Waking from the Dream of Alaska

By Lisa Locascio NighthawkDecember 3, 2011

Bear Down, Bear North by Melinda Moustakis

IF NOTHING ELSE, THE ENDURING fame of Sarah Palin is an indicator that the American imagination is as preoccupied as ever by the idea of Alaska. The forty-ninth state has been fertile ground for the projected dreams and nightmares of generations of American authors. What sets apart their otherwise-predictable narratives about the taming of land and sea is the characters’ capitulation to the wild. In his Utne article “Literature of the Last Frontier: The Alaskan Dream and the Arctic National Wildlife Refuge,” Capper Nichols writes, “What distinguishes the Alaskan [homesteading narrative] is the necessity of continued wildness. Instead of making over the land into a pastoral ideal, homesteaders in Alaska have striven to sustain the wilderness conditions their hunter-gatherer lives require.” Perhaps unsurprisingly, Alaskan literature from White Fang to Seth Kantner’s 2004 novel Ordinary Wolves has been overwhelmingly masculinist, reinforcing a persistent association between women and the dangers of civilization.
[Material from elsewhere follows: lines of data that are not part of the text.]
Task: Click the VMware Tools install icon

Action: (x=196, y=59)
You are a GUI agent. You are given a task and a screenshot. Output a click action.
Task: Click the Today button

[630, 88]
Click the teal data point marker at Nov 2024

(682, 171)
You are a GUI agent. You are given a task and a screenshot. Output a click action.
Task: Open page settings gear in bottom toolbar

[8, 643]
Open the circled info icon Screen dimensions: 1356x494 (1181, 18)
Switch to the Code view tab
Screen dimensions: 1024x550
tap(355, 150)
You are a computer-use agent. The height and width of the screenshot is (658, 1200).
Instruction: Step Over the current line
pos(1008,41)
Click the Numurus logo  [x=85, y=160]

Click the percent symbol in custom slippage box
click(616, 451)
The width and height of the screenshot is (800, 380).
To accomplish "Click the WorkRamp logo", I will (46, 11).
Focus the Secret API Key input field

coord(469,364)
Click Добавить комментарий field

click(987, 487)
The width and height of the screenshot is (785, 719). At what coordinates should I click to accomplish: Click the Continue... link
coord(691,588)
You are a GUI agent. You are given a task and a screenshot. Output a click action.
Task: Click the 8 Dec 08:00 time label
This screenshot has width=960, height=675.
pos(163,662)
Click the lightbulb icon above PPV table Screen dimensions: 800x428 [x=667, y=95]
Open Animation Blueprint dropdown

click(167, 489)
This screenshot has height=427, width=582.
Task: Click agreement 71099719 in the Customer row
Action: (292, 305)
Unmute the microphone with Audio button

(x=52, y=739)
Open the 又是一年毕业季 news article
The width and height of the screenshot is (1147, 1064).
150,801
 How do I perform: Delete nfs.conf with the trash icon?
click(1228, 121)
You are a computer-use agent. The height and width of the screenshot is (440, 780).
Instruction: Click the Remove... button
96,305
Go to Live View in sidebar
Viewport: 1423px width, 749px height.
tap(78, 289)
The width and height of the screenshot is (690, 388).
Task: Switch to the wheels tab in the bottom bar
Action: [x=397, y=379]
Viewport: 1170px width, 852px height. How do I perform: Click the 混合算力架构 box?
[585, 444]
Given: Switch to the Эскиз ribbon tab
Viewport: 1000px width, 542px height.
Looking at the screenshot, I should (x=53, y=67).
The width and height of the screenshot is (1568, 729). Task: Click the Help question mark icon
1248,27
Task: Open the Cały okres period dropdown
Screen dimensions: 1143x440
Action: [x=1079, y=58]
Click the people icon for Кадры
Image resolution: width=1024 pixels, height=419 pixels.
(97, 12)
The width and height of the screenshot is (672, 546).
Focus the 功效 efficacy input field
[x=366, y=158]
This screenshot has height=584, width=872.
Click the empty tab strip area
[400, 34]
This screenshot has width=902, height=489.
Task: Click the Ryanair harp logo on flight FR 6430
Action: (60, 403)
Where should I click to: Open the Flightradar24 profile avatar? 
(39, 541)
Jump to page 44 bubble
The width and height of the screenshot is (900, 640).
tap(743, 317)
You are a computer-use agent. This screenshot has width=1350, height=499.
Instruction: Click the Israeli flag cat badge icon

For London, Kantner, and many in between, the Klondike is an escape from the oppressively feminine world of people and cities.



Into this fraught landscape comes Melinda Moustakis, whose characters are post-homesteaders, born to men and women already changed by Alaska, searching for identity amidst their heritage of thankless hard work. Moustakis’s first book, Bear Down, Bear North, interrogates the familiar lonely, male-dominated Alaska, revealing it as an outmoded notion, real only in the thoughts of its less-sympathetic inhabitants. Moustakis’s postmodern wilderness is fresh and different, more richly imagined and less knowable than its predecessor, a place where power and freedom are unfairly given and unpredictably won.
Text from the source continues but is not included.